[vpnc-devel] A possible cause of vpnc disconnect

[Joerg Mayer]

On Thu, Jun 22, 2006 at 10:18:42PM +0200, Bruno Haible wrote:
> The reason, we found out, was that when one of us started his VPN
> connection, the other one was disconnected by the concentrator, and
> vice versa. This didn't happen with Cisco's proprietary driver.
> 
> The fix that we found is to launch vpnc with DIFFERENT --local-port
> numbers for each machine. (Instead of all machines using port 500.)
> 
> Question: Do you understand why this is happening? Does the
> network port translation done in the router not work properly when
> vpnc is used? (We didn't specify --disable-natt. When we did, it didn't
> change the symptom.) Does the Cisco concentrator identify clients only
> by the IP address of the router and a port number, not also by, say,
> the MAC address of the ethernet card of the underlying ethernet device?
> 
> Suggestions: Might it make sense for vpnc to choose random --local-port
> numbers by default? (Just a dumb question. I have not looked into the
> RFCs.) If not, could this scenario be added to an FAQ?

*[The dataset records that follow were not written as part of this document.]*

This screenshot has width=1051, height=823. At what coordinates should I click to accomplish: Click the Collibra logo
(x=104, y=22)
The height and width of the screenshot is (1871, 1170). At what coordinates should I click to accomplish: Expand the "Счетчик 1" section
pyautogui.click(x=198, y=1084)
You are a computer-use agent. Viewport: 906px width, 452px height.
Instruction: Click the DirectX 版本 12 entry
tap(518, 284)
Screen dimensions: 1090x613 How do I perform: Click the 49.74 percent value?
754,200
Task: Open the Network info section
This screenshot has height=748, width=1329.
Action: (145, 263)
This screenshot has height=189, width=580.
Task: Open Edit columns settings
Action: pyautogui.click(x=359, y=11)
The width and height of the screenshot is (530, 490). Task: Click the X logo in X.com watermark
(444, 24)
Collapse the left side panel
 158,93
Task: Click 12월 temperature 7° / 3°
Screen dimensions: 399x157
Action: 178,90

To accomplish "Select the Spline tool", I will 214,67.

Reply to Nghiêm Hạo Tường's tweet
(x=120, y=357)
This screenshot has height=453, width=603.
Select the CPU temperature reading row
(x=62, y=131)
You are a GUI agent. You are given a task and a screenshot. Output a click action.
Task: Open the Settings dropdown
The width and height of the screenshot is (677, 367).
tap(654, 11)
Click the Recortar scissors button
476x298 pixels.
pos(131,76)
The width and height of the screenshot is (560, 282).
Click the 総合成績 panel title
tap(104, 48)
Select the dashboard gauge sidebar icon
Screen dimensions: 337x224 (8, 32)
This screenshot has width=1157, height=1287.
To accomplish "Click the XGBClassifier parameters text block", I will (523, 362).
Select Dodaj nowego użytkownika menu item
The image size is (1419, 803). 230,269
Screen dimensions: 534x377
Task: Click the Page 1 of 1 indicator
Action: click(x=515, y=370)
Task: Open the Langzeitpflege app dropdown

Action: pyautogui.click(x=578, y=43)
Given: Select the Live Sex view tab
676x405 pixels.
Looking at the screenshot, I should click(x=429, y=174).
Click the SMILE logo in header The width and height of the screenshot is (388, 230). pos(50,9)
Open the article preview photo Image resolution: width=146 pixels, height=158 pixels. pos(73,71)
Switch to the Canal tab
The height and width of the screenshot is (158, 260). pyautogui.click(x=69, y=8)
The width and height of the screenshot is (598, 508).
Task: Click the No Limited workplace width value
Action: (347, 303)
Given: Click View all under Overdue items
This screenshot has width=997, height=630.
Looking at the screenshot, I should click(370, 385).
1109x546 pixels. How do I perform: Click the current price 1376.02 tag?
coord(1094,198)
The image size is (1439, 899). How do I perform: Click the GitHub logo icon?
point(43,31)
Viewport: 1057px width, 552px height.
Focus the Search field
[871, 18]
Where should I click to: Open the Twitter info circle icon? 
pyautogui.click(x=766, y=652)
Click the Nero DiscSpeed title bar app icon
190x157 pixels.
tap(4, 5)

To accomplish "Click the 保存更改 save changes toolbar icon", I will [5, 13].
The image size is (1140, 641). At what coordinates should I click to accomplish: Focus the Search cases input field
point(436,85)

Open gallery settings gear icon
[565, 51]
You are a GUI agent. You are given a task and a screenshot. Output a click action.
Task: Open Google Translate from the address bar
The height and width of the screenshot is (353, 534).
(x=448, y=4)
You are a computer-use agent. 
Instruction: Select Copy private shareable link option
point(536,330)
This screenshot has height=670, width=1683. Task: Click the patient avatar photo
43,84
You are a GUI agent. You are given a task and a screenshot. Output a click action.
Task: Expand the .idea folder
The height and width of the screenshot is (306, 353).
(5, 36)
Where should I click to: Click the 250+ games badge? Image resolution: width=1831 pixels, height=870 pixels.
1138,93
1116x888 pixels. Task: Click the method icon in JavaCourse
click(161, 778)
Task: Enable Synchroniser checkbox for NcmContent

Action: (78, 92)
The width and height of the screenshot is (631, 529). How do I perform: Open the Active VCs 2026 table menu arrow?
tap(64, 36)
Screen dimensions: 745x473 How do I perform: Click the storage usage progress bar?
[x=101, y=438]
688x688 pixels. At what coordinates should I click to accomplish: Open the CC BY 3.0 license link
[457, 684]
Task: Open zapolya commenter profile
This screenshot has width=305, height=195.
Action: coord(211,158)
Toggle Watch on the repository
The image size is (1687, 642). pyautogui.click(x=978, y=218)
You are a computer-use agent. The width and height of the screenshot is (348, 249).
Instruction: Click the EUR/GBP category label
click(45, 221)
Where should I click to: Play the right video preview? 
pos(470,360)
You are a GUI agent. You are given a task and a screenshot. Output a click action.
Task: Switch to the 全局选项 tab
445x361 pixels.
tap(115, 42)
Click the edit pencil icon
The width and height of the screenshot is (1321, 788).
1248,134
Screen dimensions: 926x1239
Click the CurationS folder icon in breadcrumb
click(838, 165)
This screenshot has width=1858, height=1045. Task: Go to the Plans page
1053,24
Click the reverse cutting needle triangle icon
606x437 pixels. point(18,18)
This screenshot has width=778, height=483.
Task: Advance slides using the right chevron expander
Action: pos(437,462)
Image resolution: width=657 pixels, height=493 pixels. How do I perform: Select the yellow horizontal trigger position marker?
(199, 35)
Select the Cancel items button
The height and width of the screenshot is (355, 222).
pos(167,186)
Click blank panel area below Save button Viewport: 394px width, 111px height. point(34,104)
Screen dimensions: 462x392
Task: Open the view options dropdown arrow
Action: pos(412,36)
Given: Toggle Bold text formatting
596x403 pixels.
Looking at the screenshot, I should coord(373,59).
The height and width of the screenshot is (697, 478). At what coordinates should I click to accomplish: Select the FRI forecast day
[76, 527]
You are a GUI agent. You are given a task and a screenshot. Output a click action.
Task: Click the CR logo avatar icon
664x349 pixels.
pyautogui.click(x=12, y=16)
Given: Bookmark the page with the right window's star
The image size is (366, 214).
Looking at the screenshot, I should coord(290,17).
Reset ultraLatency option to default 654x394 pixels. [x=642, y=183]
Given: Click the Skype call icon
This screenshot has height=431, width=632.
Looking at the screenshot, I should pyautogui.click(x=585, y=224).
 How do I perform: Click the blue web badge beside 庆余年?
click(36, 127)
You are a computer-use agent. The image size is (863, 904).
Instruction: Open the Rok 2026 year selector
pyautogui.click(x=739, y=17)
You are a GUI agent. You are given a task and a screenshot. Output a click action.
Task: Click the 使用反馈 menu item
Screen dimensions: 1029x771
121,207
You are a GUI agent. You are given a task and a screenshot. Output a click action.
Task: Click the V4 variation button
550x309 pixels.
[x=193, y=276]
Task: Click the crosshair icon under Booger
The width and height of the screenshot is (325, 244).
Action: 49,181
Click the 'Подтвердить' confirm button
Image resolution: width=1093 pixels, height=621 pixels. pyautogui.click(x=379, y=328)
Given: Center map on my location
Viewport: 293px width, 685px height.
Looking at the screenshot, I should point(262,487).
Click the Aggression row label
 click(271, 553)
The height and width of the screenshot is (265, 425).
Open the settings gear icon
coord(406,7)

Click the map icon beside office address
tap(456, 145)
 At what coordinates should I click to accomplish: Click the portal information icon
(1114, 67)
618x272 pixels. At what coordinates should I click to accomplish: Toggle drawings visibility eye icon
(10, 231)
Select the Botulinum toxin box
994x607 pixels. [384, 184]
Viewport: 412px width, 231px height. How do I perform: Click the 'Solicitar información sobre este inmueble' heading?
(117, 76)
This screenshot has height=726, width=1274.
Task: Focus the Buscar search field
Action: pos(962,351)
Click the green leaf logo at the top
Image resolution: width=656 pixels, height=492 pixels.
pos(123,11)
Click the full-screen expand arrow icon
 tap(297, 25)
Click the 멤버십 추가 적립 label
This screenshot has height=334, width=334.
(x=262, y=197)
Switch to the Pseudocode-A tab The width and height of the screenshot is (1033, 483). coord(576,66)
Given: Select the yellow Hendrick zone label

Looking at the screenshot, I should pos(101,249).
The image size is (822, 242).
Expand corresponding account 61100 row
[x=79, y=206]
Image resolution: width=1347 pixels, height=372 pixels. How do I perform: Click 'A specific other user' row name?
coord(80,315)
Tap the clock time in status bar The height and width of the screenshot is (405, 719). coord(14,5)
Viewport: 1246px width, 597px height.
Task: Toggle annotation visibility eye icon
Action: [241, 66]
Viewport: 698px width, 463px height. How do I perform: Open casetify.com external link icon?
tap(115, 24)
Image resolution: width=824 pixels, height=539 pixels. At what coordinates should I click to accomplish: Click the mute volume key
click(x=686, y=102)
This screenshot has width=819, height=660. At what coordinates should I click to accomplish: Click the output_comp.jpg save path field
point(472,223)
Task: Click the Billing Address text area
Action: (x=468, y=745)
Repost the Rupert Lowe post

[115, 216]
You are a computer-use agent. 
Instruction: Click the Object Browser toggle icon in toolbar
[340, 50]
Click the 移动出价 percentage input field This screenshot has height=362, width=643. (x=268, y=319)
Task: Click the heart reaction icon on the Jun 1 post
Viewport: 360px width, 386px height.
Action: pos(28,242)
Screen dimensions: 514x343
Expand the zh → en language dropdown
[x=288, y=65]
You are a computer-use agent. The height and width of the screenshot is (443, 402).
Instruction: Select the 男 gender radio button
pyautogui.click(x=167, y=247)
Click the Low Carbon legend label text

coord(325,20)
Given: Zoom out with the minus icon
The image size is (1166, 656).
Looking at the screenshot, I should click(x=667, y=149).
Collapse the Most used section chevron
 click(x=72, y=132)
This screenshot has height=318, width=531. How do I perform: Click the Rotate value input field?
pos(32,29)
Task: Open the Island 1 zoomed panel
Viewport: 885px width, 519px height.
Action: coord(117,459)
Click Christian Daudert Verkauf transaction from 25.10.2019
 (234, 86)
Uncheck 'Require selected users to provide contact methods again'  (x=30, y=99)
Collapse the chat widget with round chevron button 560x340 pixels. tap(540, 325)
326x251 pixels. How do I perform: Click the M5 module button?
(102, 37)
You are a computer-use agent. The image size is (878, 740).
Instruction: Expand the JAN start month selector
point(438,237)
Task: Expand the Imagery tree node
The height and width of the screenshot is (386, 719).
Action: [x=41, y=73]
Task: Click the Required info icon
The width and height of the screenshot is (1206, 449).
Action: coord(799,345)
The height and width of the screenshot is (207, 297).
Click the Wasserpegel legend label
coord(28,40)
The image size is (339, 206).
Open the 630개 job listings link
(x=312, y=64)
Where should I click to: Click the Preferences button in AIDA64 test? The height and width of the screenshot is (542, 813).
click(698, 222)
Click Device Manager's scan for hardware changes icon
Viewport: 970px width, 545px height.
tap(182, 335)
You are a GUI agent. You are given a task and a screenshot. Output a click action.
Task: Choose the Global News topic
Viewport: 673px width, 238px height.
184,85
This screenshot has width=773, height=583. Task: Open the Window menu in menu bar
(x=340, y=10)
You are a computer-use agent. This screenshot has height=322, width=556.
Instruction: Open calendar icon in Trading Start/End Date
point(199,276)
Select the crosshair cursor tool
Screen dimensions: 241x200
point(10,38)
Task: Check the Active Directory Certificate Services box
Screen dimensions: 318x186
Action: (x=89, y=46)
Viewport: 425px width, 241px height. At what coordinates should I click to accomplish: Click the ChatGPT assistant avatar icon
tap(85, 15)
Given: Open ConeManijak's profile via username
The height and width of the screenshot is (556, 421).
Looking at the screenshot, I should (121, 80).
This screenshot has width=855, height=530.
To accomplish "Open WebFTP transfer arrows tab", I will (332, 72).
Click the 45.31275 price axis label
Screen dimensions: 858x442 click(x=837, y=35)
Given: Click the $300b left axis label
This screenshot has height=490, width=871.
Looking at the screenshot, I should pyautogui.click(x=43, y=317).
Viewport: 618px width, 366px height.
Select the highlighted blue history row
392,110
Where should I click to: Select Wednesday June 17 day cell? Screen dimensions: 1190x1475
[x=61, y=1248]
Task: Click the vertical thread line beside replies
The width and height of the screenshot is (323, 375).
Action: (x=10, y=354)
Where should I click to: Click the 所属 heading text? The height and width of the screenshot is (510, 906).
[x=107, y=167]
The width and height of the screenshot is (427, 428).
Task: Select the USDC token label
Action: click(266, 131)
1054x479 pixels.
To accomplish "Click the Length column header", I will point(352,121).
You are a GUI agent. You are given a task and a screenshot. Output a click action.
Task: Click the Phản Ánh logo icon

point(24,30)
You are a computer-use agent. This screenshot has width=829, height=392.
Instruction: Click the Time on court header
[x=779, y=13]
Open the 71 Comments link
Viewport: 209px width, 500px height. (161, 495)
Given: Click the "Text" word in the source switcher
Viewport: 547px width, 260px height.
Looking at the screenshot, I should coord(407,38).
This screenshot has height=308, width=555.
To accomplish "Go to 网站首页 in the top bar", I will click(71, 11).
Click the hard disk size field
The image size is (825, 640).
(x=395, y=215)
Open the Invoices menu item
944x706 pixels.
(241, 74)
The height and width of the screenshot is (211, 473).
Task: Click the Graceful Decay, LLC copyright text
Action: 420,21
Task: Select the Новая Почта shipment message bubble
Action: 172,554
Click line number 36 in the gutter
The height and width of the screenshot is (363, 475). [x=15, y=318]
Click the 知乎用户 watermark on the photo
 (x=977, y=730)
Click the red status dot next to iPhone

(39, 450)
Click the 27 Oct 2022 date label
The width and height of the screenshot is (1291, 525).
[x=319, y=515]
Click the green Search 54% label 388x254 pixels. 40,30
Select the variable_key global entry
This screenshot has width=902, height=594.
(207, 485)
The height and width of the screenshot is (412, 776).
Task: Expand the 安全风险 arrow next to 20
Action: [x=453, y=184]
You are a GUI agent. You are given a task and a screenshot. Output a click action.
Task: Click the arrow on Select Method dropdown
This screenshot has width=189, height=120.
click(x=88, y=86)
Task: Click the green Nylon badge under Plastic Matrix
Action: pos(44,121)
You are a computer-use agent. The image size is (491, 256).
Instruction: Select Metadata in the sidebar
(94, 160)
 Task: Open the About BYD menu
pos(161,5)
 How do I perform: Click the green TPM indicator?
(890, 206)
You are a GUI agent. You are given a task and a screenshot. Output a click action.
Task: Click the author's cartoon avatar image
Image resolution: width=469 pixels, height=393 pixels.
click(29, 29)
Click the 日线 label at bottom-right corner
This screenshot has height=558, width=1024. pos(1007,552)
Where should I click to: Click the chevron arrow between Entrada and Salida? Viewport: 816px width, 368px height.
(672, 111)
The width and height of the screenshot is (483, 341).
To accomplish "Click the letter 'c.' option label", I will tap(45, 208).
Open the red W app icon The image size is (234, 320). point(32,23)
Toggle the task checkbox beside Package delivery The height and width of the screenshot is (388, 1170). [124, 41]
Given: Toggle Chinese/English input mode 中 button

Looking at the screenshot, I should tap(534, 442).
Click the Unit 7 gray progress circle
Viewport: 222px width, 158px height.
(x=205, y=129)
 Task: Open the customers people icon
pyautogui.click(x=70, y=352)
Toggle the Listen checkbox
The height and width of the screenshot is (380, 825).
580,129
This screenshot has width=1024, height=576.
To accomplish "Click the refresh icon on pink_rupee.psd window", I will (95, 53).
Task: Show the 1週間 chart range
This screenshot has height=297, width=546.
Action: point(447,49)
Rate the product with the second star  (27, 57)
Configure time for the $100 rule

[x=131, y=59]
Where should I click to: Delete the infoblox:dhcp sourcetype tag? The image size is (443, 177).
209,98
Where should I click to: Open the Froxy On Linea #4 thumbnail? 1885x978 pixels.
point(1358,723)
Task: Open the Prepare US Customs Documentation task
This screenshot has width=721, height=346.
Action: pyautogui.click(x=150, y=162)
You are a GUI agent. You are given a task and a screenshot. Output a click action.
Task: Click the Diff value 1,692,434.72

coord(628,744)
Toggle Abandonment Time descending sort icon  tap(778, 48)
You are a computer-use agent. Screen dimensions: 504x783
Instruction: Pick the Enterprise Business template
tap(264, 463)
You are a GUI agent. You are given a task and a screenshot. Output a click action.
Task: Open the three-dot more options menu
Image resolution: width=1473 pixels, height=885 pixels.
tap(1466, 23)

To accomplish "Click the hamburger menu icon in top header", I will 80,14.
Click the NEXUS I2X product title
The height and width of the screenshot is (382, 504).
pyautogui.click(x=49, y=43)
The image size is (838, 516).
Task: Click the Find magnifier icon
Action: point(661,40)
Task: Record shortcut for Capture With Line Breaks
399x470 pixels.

The following is pure speculation: Maybe the "connections" through your
NAT router time out after a short time without packets being sent in
both directions and maybe the cisco client send keepalives or some other
stuff often enough to avoid this timeout? 

 ciao
     Joerg
-- 
Joerg Mayer                                           <jmayer at loplof.de>
We are stuck with technology when what we really want is just stuff that
works. Some say that should read Microsoft instead of technology.